> [Your assignment]: Here are some records. Print all of them exactly.

> [Supplied material]:
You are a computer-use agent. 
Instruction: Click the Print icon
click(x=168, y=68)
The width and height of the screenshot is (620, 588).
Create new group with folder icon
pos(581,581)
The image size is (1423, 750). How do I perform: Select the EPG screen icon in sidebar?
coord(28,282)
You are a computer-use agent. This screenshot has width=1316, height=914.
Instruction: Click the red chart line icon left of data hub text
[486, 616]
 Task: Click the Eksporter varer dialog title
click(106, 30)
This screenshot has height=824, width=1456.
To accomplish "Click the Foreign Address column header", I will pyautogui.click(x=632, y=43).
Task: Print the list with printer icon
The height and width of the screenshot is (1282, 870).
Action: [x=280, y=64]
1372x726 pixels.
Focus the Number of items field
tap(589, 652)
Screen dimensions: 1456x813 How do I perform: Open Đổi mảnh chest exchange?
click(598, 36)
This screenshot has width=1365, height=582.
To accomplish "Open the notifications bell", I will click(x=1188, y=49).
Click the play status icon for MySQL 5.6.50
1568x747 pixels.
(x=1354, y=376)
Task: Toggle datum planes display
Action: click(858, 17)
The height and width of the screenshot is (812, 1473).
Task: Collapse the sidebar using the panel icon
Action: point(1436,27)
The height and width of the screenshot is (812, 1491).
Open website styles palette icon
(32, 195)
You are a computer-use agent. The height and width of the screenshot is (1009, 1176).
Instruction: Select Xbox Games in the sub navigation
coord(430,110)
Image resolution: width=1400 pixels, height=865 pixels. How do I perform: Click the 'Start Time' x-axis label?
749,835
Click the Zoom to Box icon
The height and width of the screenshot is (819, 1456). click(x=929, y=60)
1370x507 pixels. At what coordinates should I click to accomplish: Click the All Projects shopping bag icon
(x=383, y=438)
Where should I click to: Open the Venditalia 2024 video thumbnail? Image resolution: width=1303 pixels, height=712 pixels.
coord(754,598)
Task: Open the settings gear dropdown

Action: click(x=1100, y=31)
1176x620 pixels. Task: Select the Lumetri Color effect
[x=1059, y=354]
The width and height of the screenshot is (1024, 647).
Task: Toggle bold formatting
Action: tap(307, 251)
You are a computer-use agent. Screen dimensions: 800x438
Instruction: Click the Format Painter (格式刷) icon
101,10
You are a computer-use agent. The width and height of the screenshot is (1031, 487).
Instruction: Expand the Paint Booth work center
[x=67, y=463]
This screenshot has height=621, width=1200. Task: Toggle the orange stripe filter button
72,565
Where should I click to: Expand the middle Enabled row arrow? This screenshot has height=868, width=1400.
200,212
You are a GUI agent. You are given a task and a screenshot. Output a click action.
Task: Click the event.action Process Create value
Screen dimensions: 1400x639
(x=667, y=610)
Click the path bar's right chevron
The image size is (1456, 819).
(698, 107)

> [Answer for this exercise]:
You are a computer-use agent. 
Instruction: Click the Print icon
click(x=168, y=68)
The width and height of the screenshot is (620, 588).
Create new group with folder icon
pos(581,581)
The image size is (1423, 750). How do I perform: Select the EPG screen icon in sidebar?
coord(28,282)
You are a computer-use agent. This screenshot has width=1316, height=914.
Instruction: Click the red chart line icon left of data hub text
[486, 616]
 Task: Click the Eksporter varer dialog title
click(106, 30)
This screenshot has height=824, width=1456.
To accomplish "Click the Foreign Address column header", I will pyautogui.click(x=632, y=43).
Task: Print the list with printer icon
The height and width of the screenshot is (1282, 870).
Action: [x=280, y=64]
1372x726 pixels.
Focus the Number of items field
tap(589, 652)
Screen dimensions: 1456x813 How do I perform: Open Đổi mảnh chest exchange?
click(598, 36)
This screenshot has width=1365, height=582.
To accomplish "Open the notifications bell", I will click(x=1188, y=49).
Click the play status icon for MySQL 5.6.50
1568x747 pixels.
(x=1354, y=376)
Task: Toggle datum planes display
Action: click(858, 17)
The height and width of the screenshot is (812, 1473).
Task: Collapse the sidebar using the panel icon
Action: point(1436,27)
The height and width of the screenshot is (812, 1491).
Open website styles palette icon
(32, 195)
You are a computer-use agent. The height and width of the screenshot is (1009, 1176).
Instruction: Select Xbox Games in the sub navigation
coord(430,110)
Image resolution: width=1400 pixels, height=865 pixels. How do I perform: Click the 'Start Time' x-axis label?
749,835
Click the Zoom to Box icon
The height and width of the screenshot is (819, 1456). click(x=929, y=60)
1370x507 pixels. At what coordinates should I click to accomplish: Click the All Projects shopping bag icon
(x=383, y=438)
Where should I click to: Open the Venditalia 2024 video thumbnail? Image resolution: width=1303 pixels, height=712 pixels.
coord(754,598)
Task: Open the settings gear dropdown

Action: click(x=1100, y=31)
1176x620 pixels. Task: Select the Lumetri Color effect
[x=1059, y=354]
The width and height of the screenshot is (1024, 647).
Task: Toggle bold formatting
Action: tap(307, 251)
You are a computer-use agent. Screen dimensions: 800x438
Instruction: Click the Format Painter (格式刷) icon
101,10
You are a computer-use agent. The width and height of the screenshot is (1031, 487).
Instruction: Expand the Paint Booth work center
[x=67, y=463]
This screenshot has height=621, width=1200. Task: Toggle the orange stripe filter button
72,565
Where should I click to: Expand the middle Enabled row arrow? This screenshot has height=868, width=1400.
200,212
You are a GUI agent. You are given a task and a screenshot. Output a click action.
Task: Click the event.action Process Create value
Screen dimensions: 1400x639
(x=667, y=610)
Click the path bar's right chevron
The image size is (1456, 819).
(698, 107)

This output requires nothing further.